◆ WHAT YOU WILL DO
[1] Answer these questions from the article on Quelino Ojeda Jimenez:
(a) On what date and at what age did Quelino die?
(b) What kind of company did he find work with in the United States?
(c) Where did he receive treatment over the next four months?
[2] Continue the article on Quelino Ojeda Jimenez after its last sentence.
====== DOCUMENT EXTRACT ======
Death of deported Mexican quadriplegic underscores the urgent need for immigration reform

LatinaLista — For the Ojeda Jimenez family of Oaxaca, Mexico, the Mayan doomsday prediction came early. On January 1, 2012 at 2 a.m., the family’s son, Quelino Ojeda Jimenez, died at the age of 21 in a Oaxaca hospital. Quelino was a good looking guy and a hard worker. Coming from a poor Mexican village that had nothing but dirt roads, thatch roof huts and no job opportunities, Quelino couldn’t wait to come to the United States and start working.

He couldn’t wait to get in an imaginary line that still insisted on charging money for fees and visas. Money he didn’t have. But he knew if he made it to this side of the border, he could start working and send money home to his family to start providing the kind of quality of life that is a universal human right.

So, Quelino came to the United States illegally with one goal – work. He found it with a roofing company. Everything was going well until Quelino tugged on a sheet of metal. He thought it was nailed down; it wasn’t. He fell four stories. Hitting the ground left him unable to move his body. He would soon learn that he was going to have to live his life as a quadriplegic.

Over the next four months, Quelino received treatment at Advocate Christ Medical Center in Oak Lawn, Illinois. Yet, the bills were mounting and there was no one who was going to pay for Quelino’s bill or ongoing treatment. The hospital made a decision without consulting Quelino — deport him back to Oaxaca, Mexico.
====== RECORDS PROVIDED ======
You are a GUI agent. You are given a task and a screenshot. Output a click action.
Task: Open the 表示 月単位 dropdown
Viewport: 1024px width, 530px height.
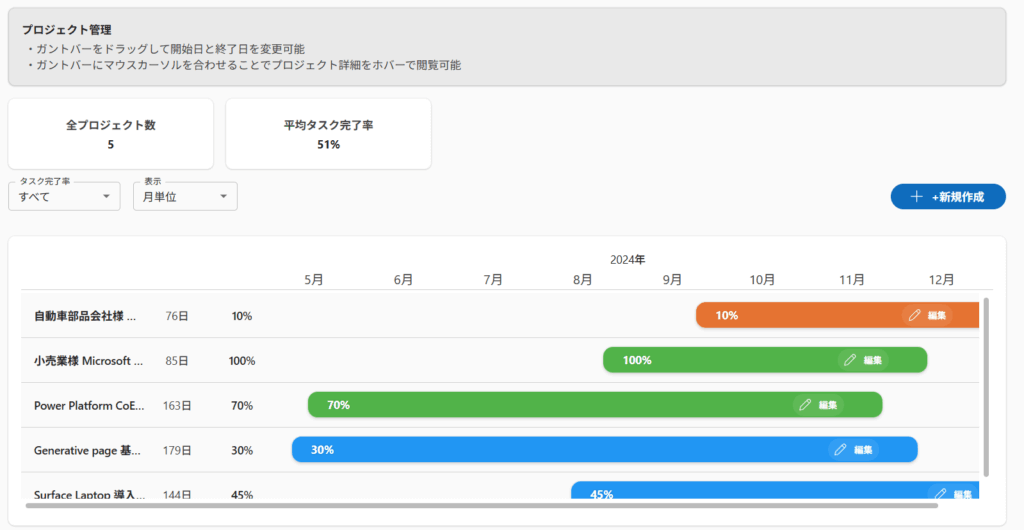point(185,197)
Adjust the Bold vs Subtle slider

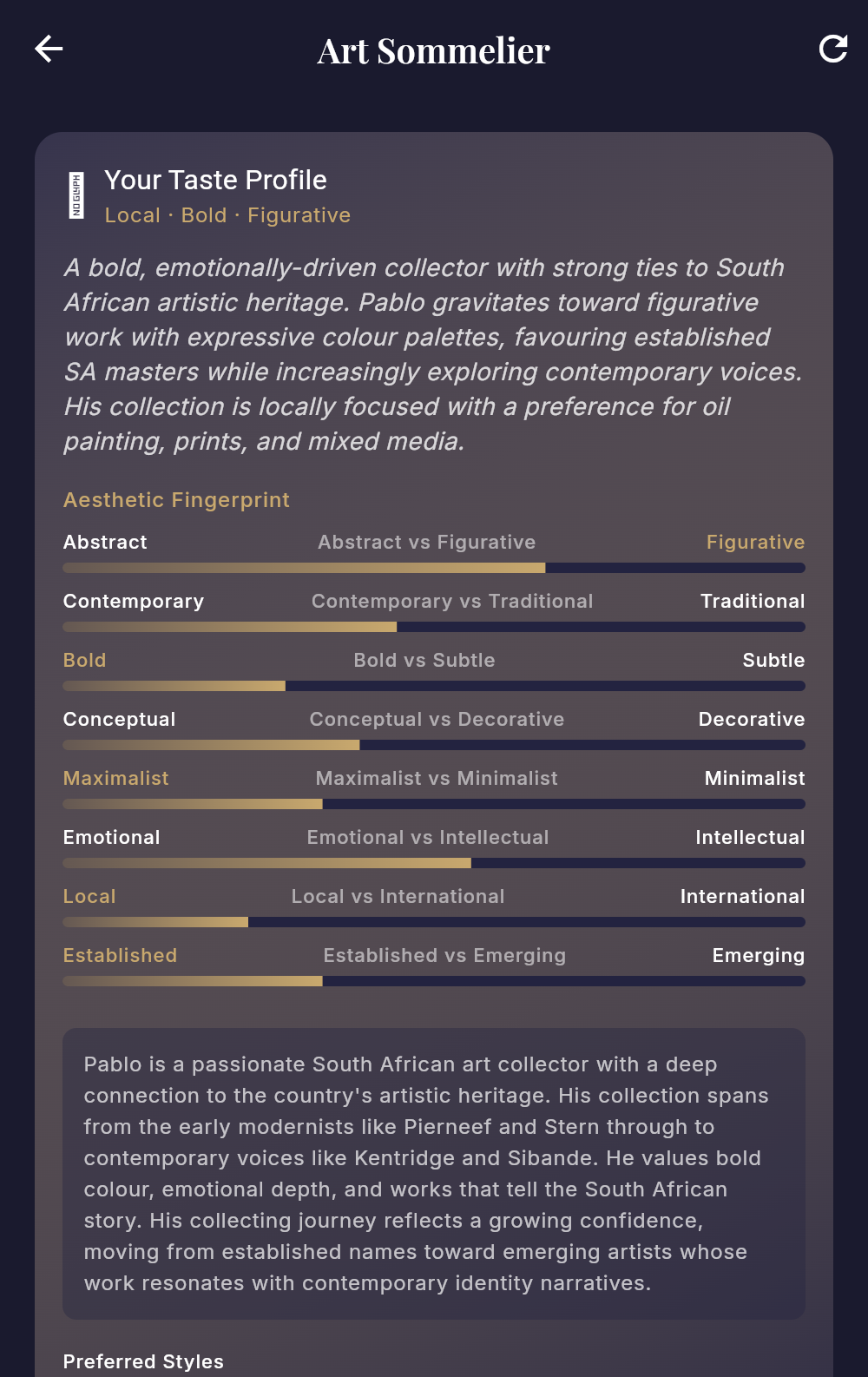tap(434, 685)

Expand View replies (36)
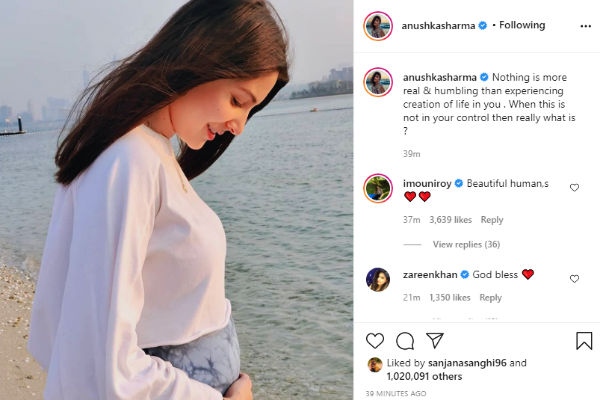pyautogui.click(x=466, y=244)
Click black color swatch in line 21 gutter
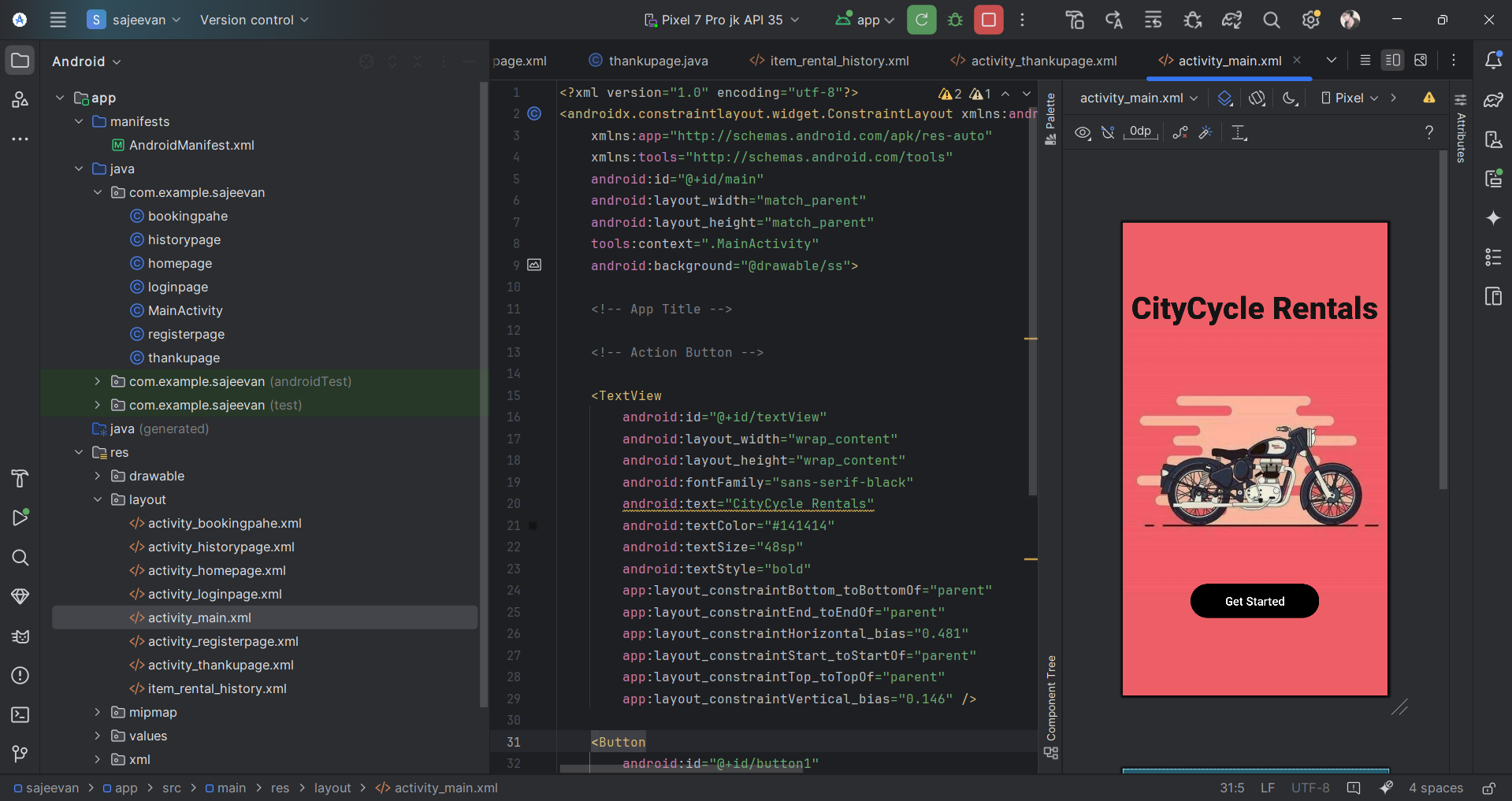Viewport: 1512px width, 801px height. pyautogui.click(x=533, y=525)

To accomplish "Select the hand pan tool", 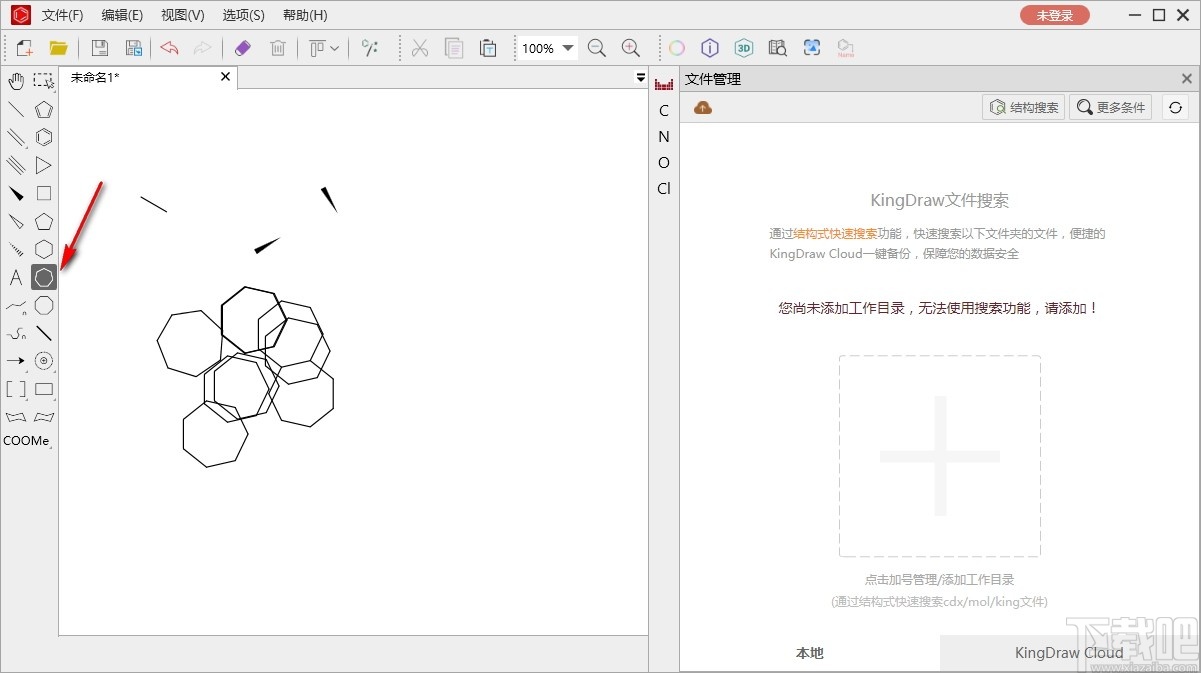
======
◆ ANSWERS FOR EACH ITEM
[1]
(a) January 1, 2012, at the age of 21.
(b) A roofing company.
(c) Advocate Christ Medical Center in Oak Lawn, Illinois.

[2]
As soon as the hospital administration announced their plans, it was greeted with anger and surprise by the local Latino community, some of whose members had volunteered to care for the young man. When Quelino heard what the hospital wanted to do, he was struck with fear. For him, it was a death sentence. He knew that his parents wouldn’t be able to afford to pay for the care he needed and he knew the hospitals in the area weren’t equipped to give him the kind of care that had allowed him to beat death thus far.

Sadly, he was right.

The death of Quelino outrages many who see his death as preventable if he had been allowed to stay in the United States. Yet, it’s also true that our current healthcare system has little sympathy for people, regardless of their citizenship status, who can’t pay their bills.

This was a bad situation all the way around and should serve as an unforgettable example as to why immigration reform is needed.

If there was an immigration policy that allowed for guest workers, it would have provided the healthcare coverage that Quelino so desperately needed. It should be common sense that any guest worker in this country would be entitled to healthcare coverage.

In the event of a catastrophic event like Quelino’s, the coverage should include the option for that worker to return to their native country to receive comparable care at an equally comparable facility.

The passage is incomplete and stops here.